Le passé colonial de la France est lourd à porter. Mais un héritage, cela s’accepte ou cela se refuse, en totalité, ou en partie. On peut aussi choisir de préférer de revendiquer un autre héritage, notamment celui des luttes anticoloniales. En tout cas, comme l’écrit Françoise Vergès (2011), si héritage il y a, il n’y a « pas de legs sans responsabilité, et cette responsabilité nous oblige à recevoir, mais aussi à choisir, à exclure, à préférer ». Ceux qui, tel le coq gaulois, se dressent sur leurs ergots pour empêcher que le moindre drapeau ne soit replié, que la moindre plaque ne soit dévissée ou reformulée, veulent nous contraindre à accepter leur patrimoine et à empêcher que la discussion sur le legs ne puisse déboucher sur un affichage public différent.

L’exploration des traces et des échos du Paris colonial à laquelle nous vous convions se veut à la fois un petit pavé parisien — un de ceux qui ont été recouverts d’une épaisse couche de bitume aux lendemains de Mai 68 — lancé sur les notaires du colonialisme français et une petite pierre pour que se construise une mémoire collective de libération et d’émancipation au travers d’une reconquête mémorielle des murs de notre ville, ce Paname où nous marchons, où nous travaillons, où nous nous promenons, où nous manifestons également, toutes et tous ensemble. […]

  1. Les instruments de navigation quelque peu primitifs dont nous disposons nous ont néanmoins permis d’établir un relevé approximatif de la fréquence des impositions toponymiques du « parti colonial » selon les époques.

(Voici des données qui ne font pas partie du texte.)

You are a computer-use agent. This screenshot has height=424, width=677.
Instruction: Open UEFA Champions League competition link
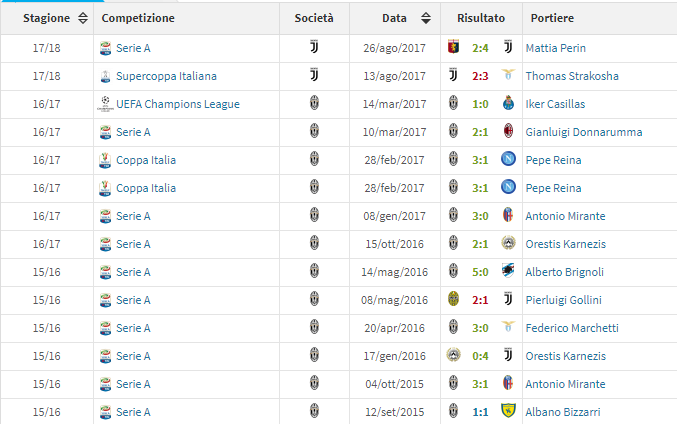178,104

Deux conditions devaient être réunies pour pouvoir imprimer le domaine colonial dans la cartographie parisienne : les choix politiques des édiles et l’existence d’emplacements disponibles pour de tels baptêmes. Les époques de stagnation urbaine n’étaient évidemment guère propices à transposer l’expansion coloniale sur les plaques bleues, à moins de débaptiser/rebaptiser certains toponymes, valse de dénominations que confirme le Dictionnaire historique des rues de Paris (Hillairet, 1985). En dix-huit ans, à la faveur de la restructuration haussmannienne, le Second Empire (1852-1870) a imposé 30 marques coloniales pour 666 dénominations. Quant à la 3e République (1871-1940), pour un total de 1 401 dénominations, elle a infligé en soixante-neuf ans à la capitale 134 de ces marques, dont 64 entre l’exposition coloniale de 1907 et le Front populaire. Le territoire le plus marqué étant les 7e, 12e, 15e, 16e et 17e arrondissements qui concentrent 133 des 231 toponymes chers au « parti colonial » recensées dans ce guide. Pour se repérer, les passant·es pourront consulter une chronologie et un index des dates de dénomination et emprunter quelques itinéraires [u p. 109 et suiv.].
  2. « Je crois, écrit Tocqueville, que le droit de la guerre nous autorise à ravager le pays et nous devons le faire soit en détruisant les moissons à l’époque de la récolte, soit dans tous les temps en faisant de ces incursions rapides qu’on nomme razzias et qui ont pour objet de s’emparer des hommes et des troupeaux » (cité par Le Cour Grandmaison, 2005).
  3. Mitch Landrieu, maire de La Nouvelle-Orléans (http://mobile.lemonde.fr/charlottesville/article/2017/08/16/le-debat-enfle-autour-de-la-presence-de-monuments-confederes-aux-etats-unis_5172879_5172840.htm).
  4. On observe un processus similaire quand une rue du 10e arrondissement populaire est donnée en 1910 à Eugène Varlin, communard et membre de l’Association internationale des travailleurs, alors que le Maréchal fusilleur Mac Mahon a été honoré dès 1875 d’une belle et grande avenue dans le très rupin 17e arrondissement.
  5. On a vu apparaître en 1984 une rue du Commandant-Mortenol, cet officier de marine guadeloupéen, « premier homme de race noire a être admis à l’École polytechnique » (« Nomenclature des voies parisiennes ») qui, après avoir participé à la conquête de Madagascar sous les ordres de Gallieni, s’est engagé « dans les mouvements antiracistes, voire anticolonialistes » (www.une-autre-histoire.org/). Une avenue Mohamed ben Abdelkrim el-Khattabi serait pourtant du plus bel effet à côté de celle du Maréchal-Lyautey.